Perhaps you can trace the rot back to Georges Auguste Escoffier, the legendary chef known as the father of 20th-century cookery. Escoffier codified the rules of the kitchen and whipped it into shape, setting in an unquestioned chain of command from the chef de cuisine to the plongeur. He called this hierarchy brigade de cuisine. The military association was very much intentional—it ensured discipline. As Major Colvin said in HBO’s The Wire, “You call something a war and pretty soon everyone’s gonna be running around acting like warriors.” Cooking has always been difficult work, but somewhere along the way the hardship got fetishised.
With the crisis shutting down most restaurants, I suspect that many chefs are using this downtime to figure out what cooking is all about, and what really got them interested in it in the first place. What does it mean to cook for someone? I’ve heard many answers, but the best was given a few years ago by Olivier Roellinger, the Breton chef who in his pomp held three Michelin stars. Roellinger came to cooking after being brutally attacked by a gang at 21 and spending two years recuperating at home, enjoying meals from his mother. When asked about the essence of cooking, Roellinger described a mother scooping plain rice into a child’s mouth. For him, a chef, no matter how lofty, must always bear this image in mind. It is their job to nourish the customer and make them happy. It’s no coincidence that Roellinger later renounced all his stars and gave up professional cooking.
This type of cooking goes on in less celebrated kitchens already: domestic ones, of course, but also in care homes, in community kitchens, and by furloughed chefs who might currently be cooking for the NHS. Food writer and chef Ruby Tandoh calls these zones “blurred spaces where some of the knottiest issues in our food systems are worked out.” At their best, they put the chef and consumer on equal footing.
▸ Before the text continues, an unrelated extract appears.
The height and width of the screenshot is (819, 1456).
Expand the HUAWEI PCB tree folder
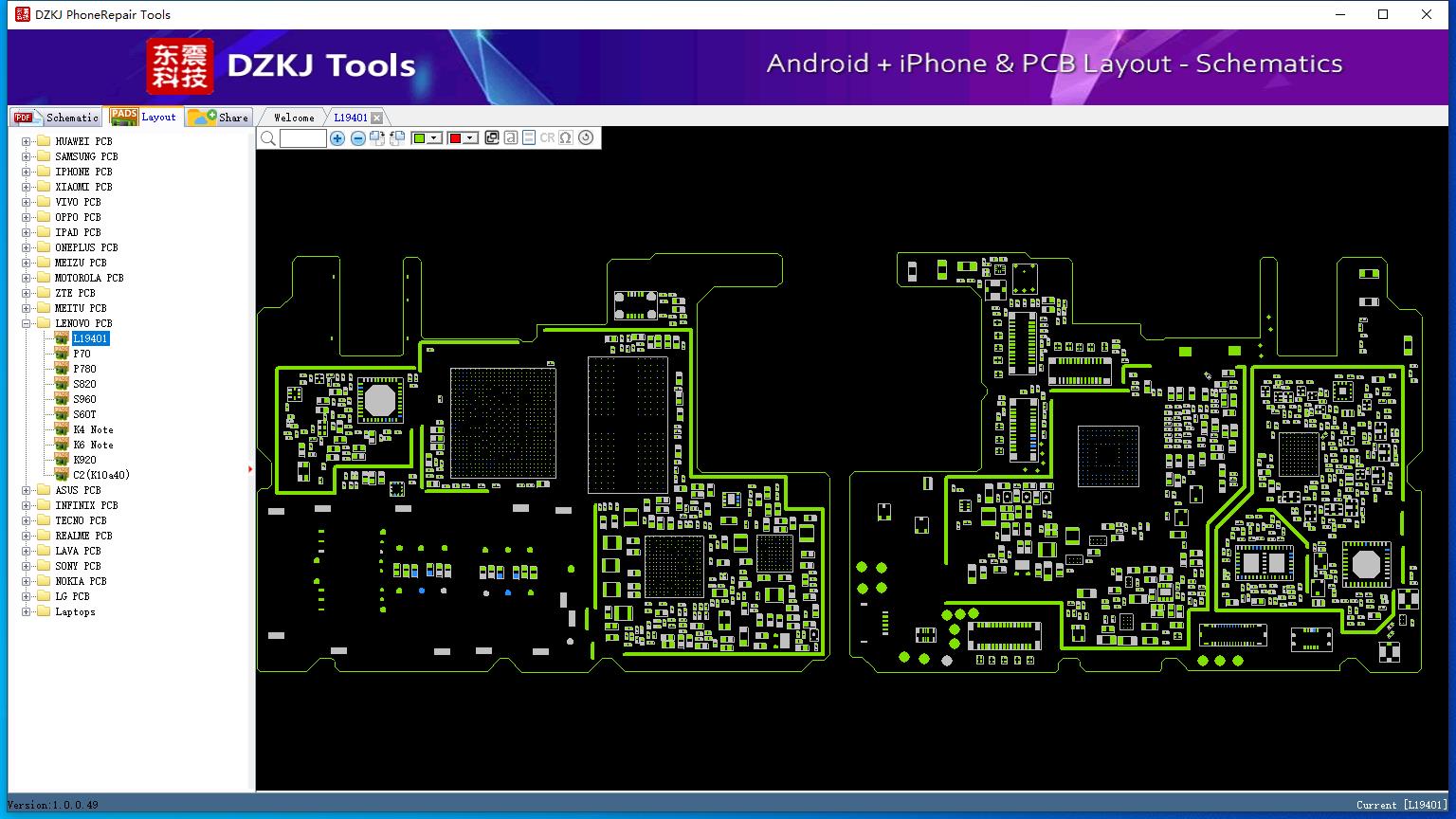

They create a back-and-forth dialogue that acknowledges the needs of the eater and asks the chef to keep their ego in check.
It is these spaces that chefs should now learn from. The virus poses an existential threat to restaurants but it does offer chefs some time to work out what actually brings them happiness and a chance to respond to what their community needs, not what they think may bring accolades. This means being more transparent and making food that isn’t inherently wasteful. It means promoting connections with local suppliers, making more things that can be taken to be prepared at home, and streamlining a menu that doesn’t just make money but also pays staff more—to make the whole system sustainable in sum. Cooking once more has to be seen as an interconnected process that encompasses producers, butchers, bakers, waiters, the environment and whole communities, rather than a rarefied art of one genius.
In 2008, when the financial crash hit, we said restaurants wouldn’t be the same again. For a while they weren’t, but they quickly relapsed. Ballooning rents and the rise of private equity pushed more chefs into the restaurant rat race to survive. Now, the slump is deeper, and with social distancing the fight to survive feels all the more intense. The realist in me thinks the same will happen again, that if restaurants get through this, consumers will soon forget the pandemic’s lessons and restaurateurs will once again be forced to chase stars and fame. But if I’m wrong, then maybe the golden age of restaurants isn’t over. Maybe it’s yet to come.